| Provided data |

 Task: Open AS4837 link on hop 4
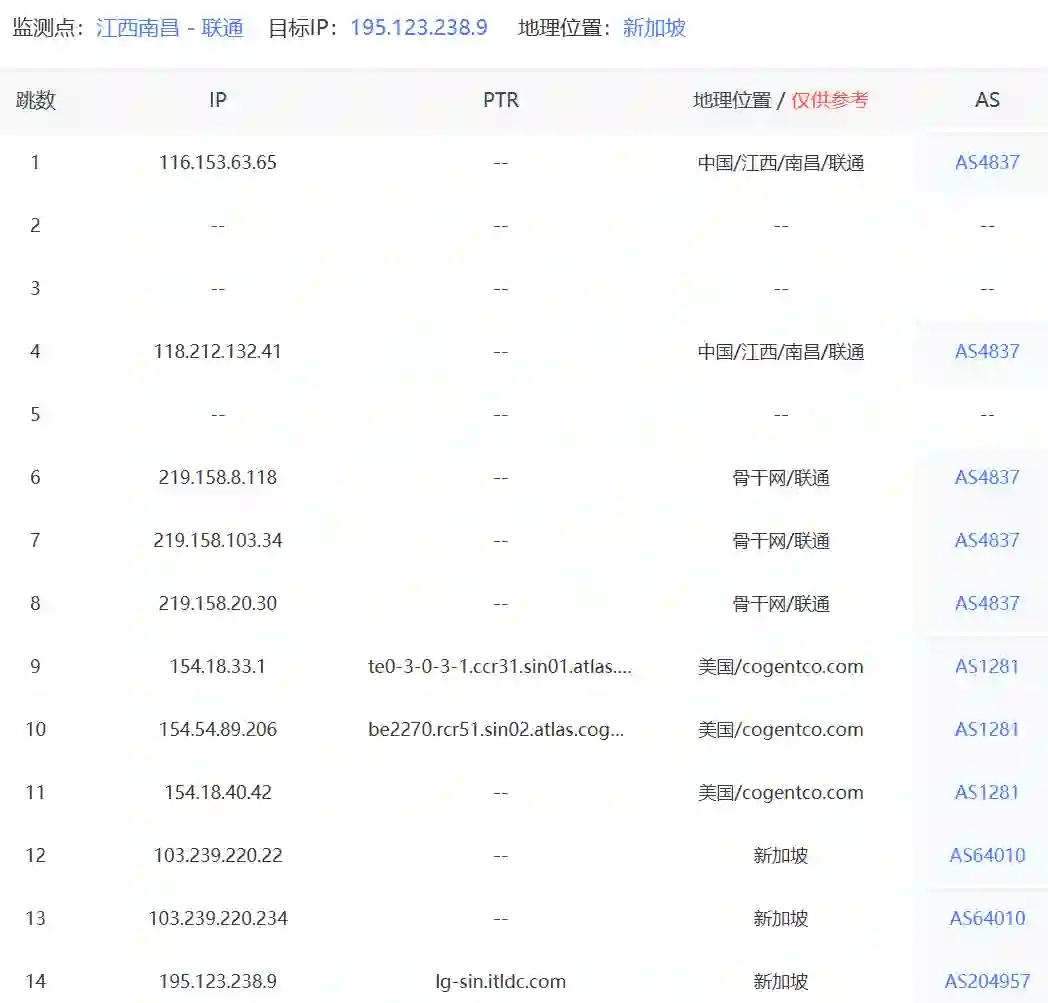point(987,351)
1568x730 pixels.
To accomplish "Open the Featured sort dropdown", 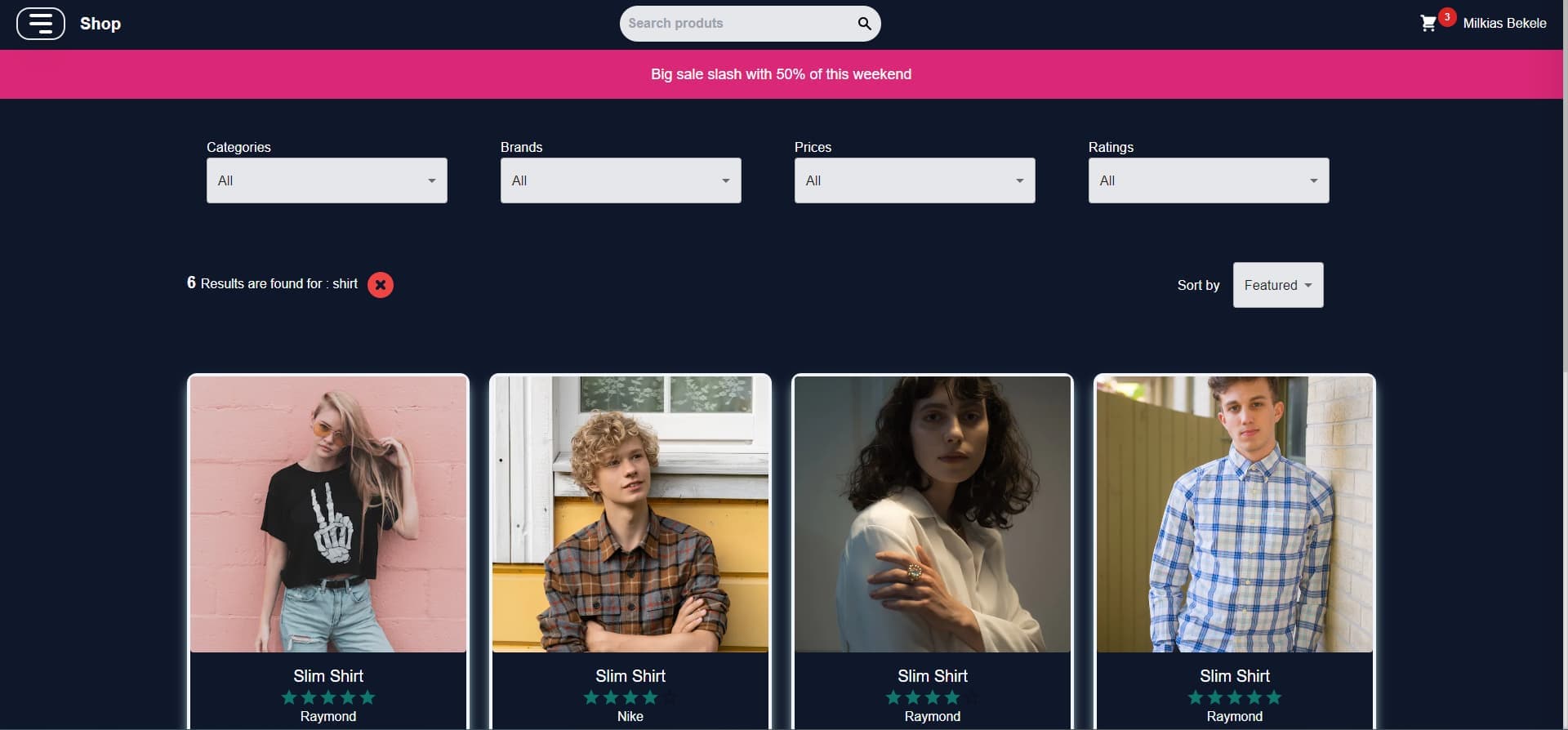I will tap(1278, 285).
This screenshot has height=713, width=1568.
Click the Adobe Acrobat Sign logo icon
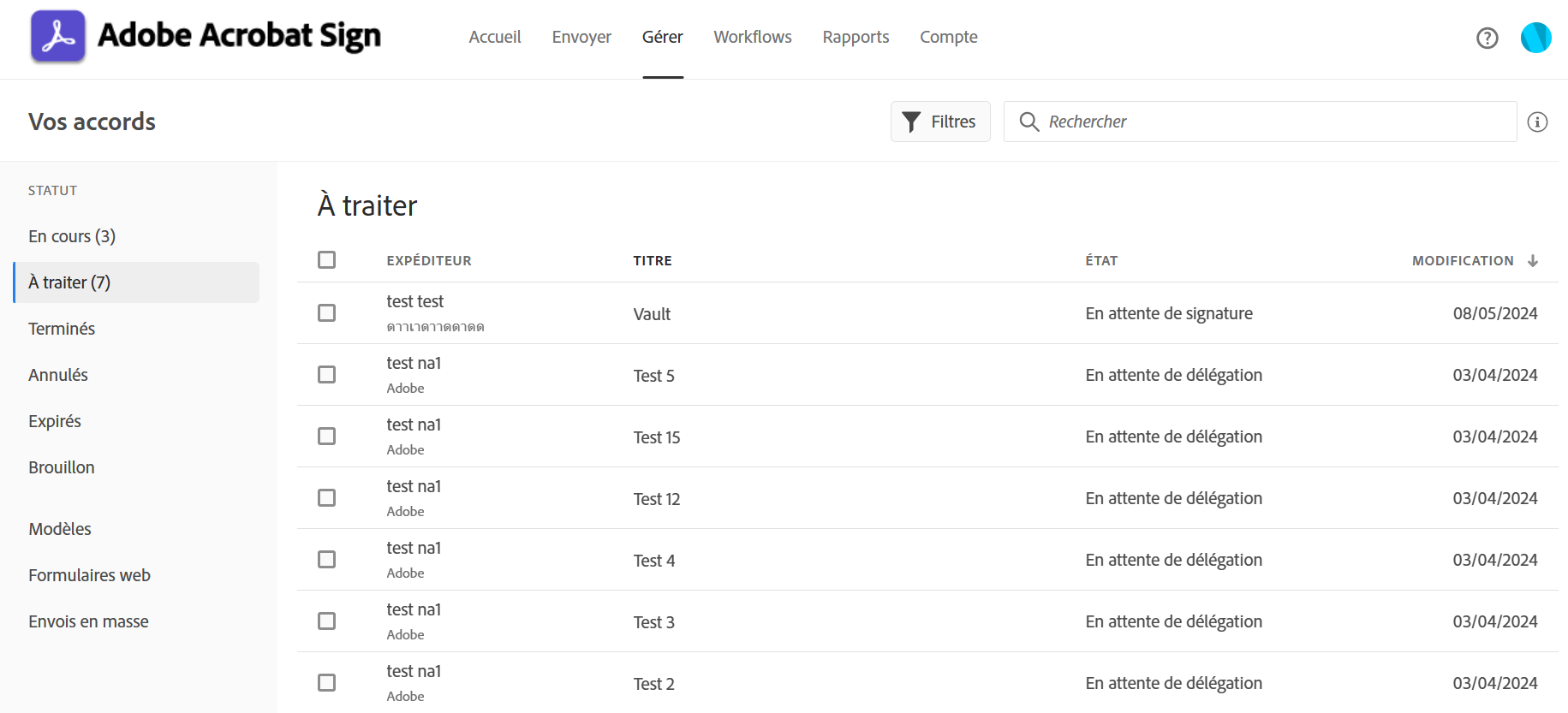(x=58, y=37)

| Requirement |
Extract only the lines from the line containing "This screenshot has height=713, width=1568." through the final line of the records; keep both ends and drop every picture.

| Exercise answer |
This screenshot has height=713, width=1568.
Click the Adobe Acrobat Sign logo icon
(x=58, y=37)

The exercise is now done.